【日本代表|木暮賢一郎監督】「若い選手が、競争を突き上げていくチームに」

タフな日程でも、自分たちの全てをぶつけたい

──前回のブリーフィングの中で、海外選手を招集する難しさをお話ししていましたが、今回はそのあたりの交渉をどう行ったのか、話せる範囲で伺いたいです。

今回の活動に関してはIMDなので、基本的にはどのクラブも問題なく招集には応じてくれました。

準備期間の短さについては、サッカー日本代表や森保(一)監督の戦いぶりからも、いかにわずかな活動時間のなかで、プレッシャーがかかる戦いをしていくかについて、学ばせてもらっています。

僕も選手に対して、今までのようにいい準備をしたからいいプレーができるということではなく、時差や移動距離があったり、クラブの背景がバラバラであっても、代表選手にふさわしい選手であればいプレーができるし、そういった経験を積み重ねていけば、しかるべきタイミングでしっかりと準備をした時に実を結ぶんだという話はしています。なのでそこはあまり自分としては心配がないですし、プロセスとして必要なことだと思っています。

世界最高峰と言われるブラジル代表との初戦を、ワンセッションで戦うことがどれだけ厳しいチャレンジかというのは理解していますし、もちろん簡単なことではないです。ただ、それ以上に価値がある遠征になると思っています。

──この大会で、チームとしてどのような戦いを想定しているか。ロースコアを見越しているのか、撃ち合いになるのか。南米との対戦も含めて今の日本代表の立ち位置について、監督としての見解を教えてください。

この1週間スペインやポルトガル、ブラジルという強豪国や、バルセロナやインテルなどのトップレベルの監督やダイレクターとコミュニケーションをとってきました。

そのなかでは、日本が昨年、若い選手を多く起用してアジアチャンピオンになったこと、U-23フランス代表に2勝したこと、特にU-19がクロアチアでの大会でスペイン代表といい戦いをしたことは、どの関係者も素晴らしいと評価してくれています。

選手個人も代表チームも、新しい世代、若い世代が世界に出て活躍していることを、映像を見たうえで、世界のフットサル関係者たちがそう評価してくれているのは、一つ日本の立ち位置の指標になるのではないかなと。

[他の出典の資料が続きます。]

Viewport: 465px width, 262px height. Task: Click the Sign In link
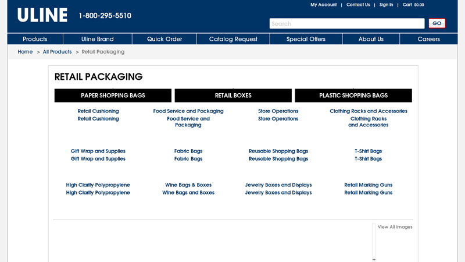point(386,5)
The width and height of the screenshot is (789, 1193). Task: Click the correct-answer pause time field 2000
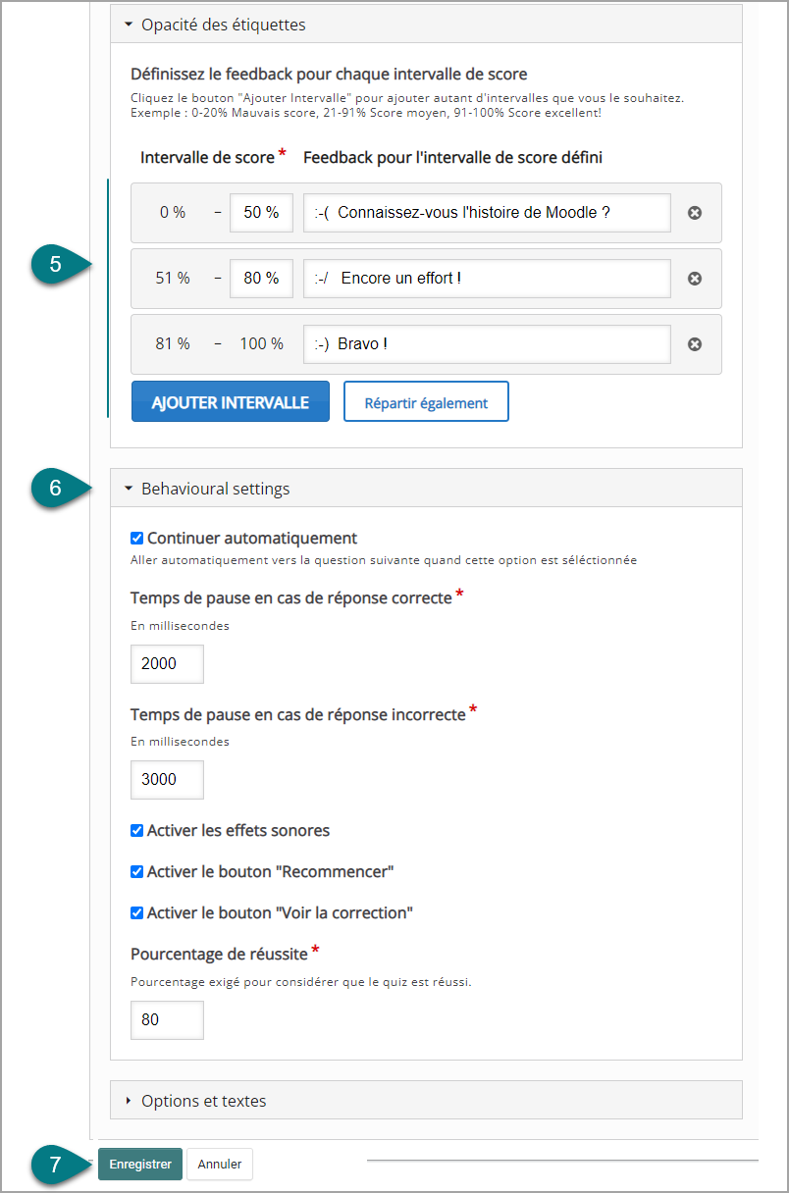click(167, 664)
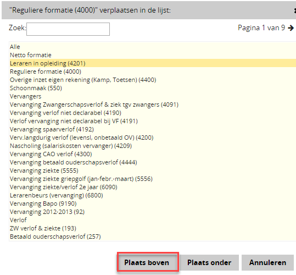Go to next page using arrow icon
This screenshot has width=296, height=275.
[x=291, y=28]
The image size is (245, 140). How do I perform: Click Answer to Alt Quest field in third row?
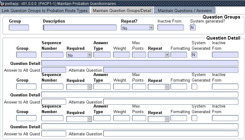pos(54,134)
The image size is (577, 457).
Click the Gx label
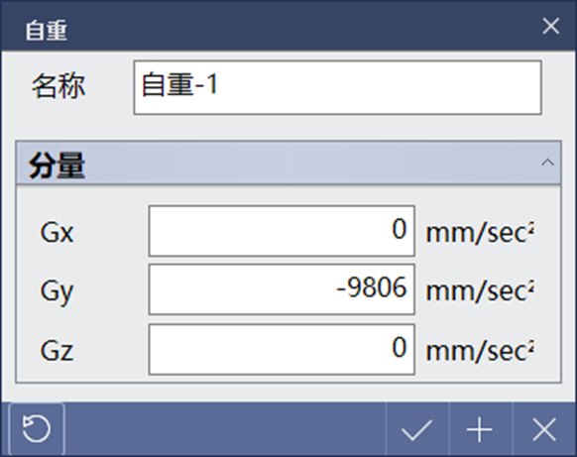point(58,233)
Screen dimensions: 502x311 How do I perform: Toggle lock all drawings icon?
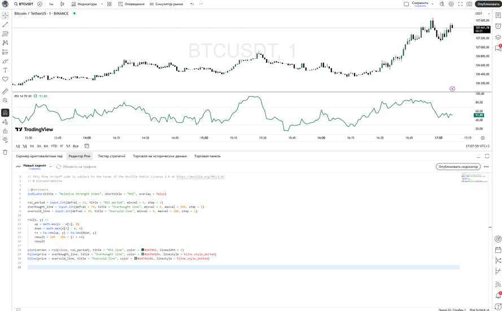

今回のブラジル戦、その先の南米との戦いをどういう展開にもちこめる、あるいはもちこみたいかに関しては、当然勝つためにアグレッシブに、自分たちのフットサルの全てをぶつけるつもりです。スコアを気にして、例えば負けたとしても、0-1で最少失点だからいいということではなく、アジアカップ2連覇、ワールドカップで最高の成績を収めるという目標の通過点として、恐れることなく戦っていきたい。

大敗しようがロースコアであろうが、勝とうが負けようが、アグレッシブな姿勢で臨むしか、成長することはできないと思っています。そこに関しては、スコアから逆算をしてとか、どういうフットサルをということよりかは、何のためにプレーをしているのか海外まで来て試合をしているのかを忘れずに活動する必要があります。

もちろんブラジルにも勝ちたいですし、どこの国も勝ちたいですし、勝利という結果を多くの方に届けるっていうことは、まず第一にありますけれども、忘れていってはいけないのは、自分たちはまだプロセスの途中にいて、その先に何を手にしたいかっていうことを考えながら挑みたいです。

1戦目については24時間の移動があり、1セッションでやるので、試合の入りが悪いとか、コンディションとかいろんな懸念のある、タフなチャレンジになることは承知しています。それでも、今大会についてはプランニングを遂行して、セミファイナル、ファイナルに進んでいきたいです。

──欧州視察をして得たことを教えてください。

しっかり話せば、かなり時間がかかってしまうのですが……(笑)。フル代表、育成年代の代表チーム、女子も含めて、協会や組織のあり方、選手の発掘やリストのつくり方など、非常に大きな学びました。クラブのGM、監督、ダイレクターが選手をどうみているか。あとは、ビッククラブの構造、スタッフ、環境の整備の良さも見ることができましたし、一方で2部のチームでは、環境面では向上の余地があるなかで、身の丈にあった健全な運営をしながらどう結果に繋げているかを、包み隠さず見せてくれました。地域リーグも、育成も見ることができて、戦術的な新たな発見よりも、より見えないところでの取り組み、協会、クラブ、育成など、それぞれ違う側面において、どう競技に対して取り組んでいるかを見ることができました。

ただ結論としてどのカテゴリーやクラブも、フットサルが大好きで、自分たちの選手や競技の環境ををよくしたいという思いは共通しているということを、再確認できました。